■ **BRANO DEL DOCUMENTO**
* * * *

L’istruzione popolare per i bimbi poveri nella città di Milano tra il Medioevo e la Controriforma
Le prime scuole, dove si dispensavano i primi rudimenti di lettura e scrittura, al di là di alcune sparute strutture per l’accoglienza degli orfani, a Milano, erano il frutto dell’iniziativa privata.
E’ ancora più meritevole se l’iniziativa viene collocata in un periodo in cui nessuno scommette sull’infanzia e sull’adolescenza disgraziata, cioè su un individuo fragile, debole e in balia dei tanti mali della società del tardo medioevo: povertà, abbandono, scarsa consapevolezza, impossibilità di riscatto sociale, sfruttamento della manodopera minorile, solo per citare qualcuna di queste piaghe.
Vediamo allora come, dove e perché nascevano queste iniziative di privati cittadini, spesso facoltosi e con qualcosa da farsi perdonare, sia dalla coscienza sociale sia per senso di rimorso cristiano.

* * * *

■ **MATERIALE FORNITO**

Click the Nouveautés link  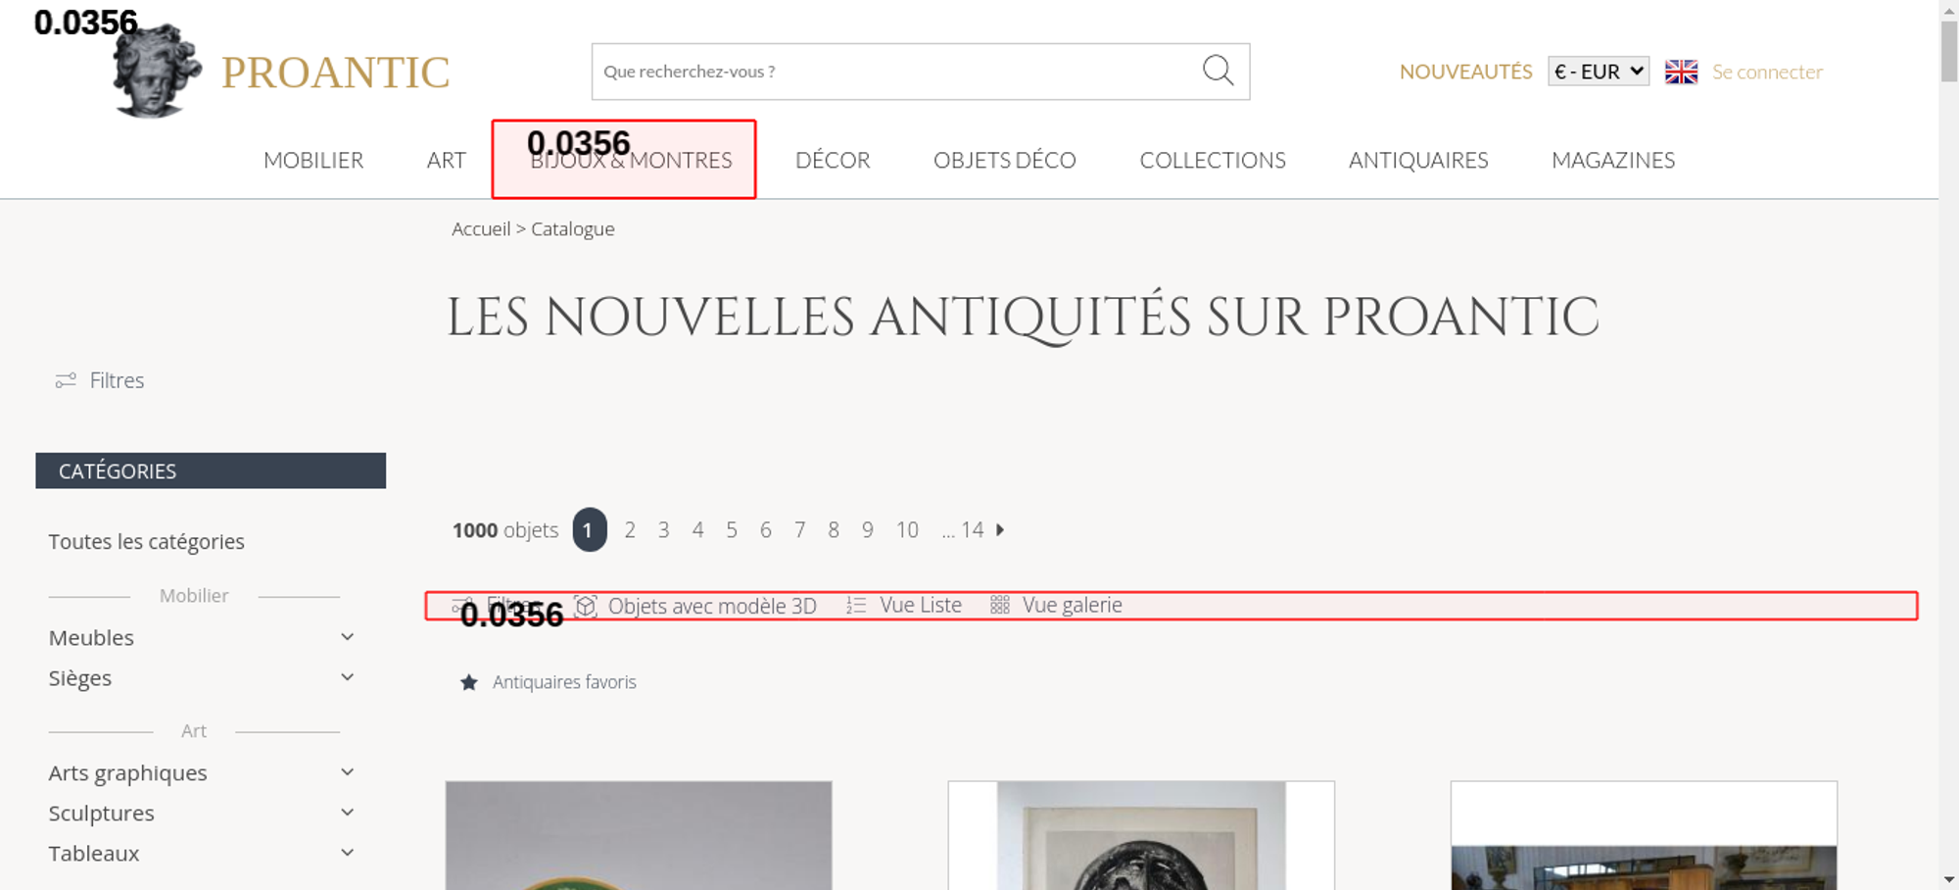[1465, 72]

* * * *

■ **RICHIESTA SCRITTA**
Come si traduce in inglese questa frase del brano sull'istruzione popolare a Milano: «Le prime scuole, dove si dispensavano i primi rudimenti di lettura e scrittura, al di là di alcune sparute strutture per l'accoglienza degli orfani, a Milano, erano il frutto dell'iniziativa privata.»?

■ **RISPOSTA SCRITTA**
In Milan, the first schools, where the basic rudiments of reading and writing were taught, were the product of private initiative, apart from a few scattered facilities for taking in orphans.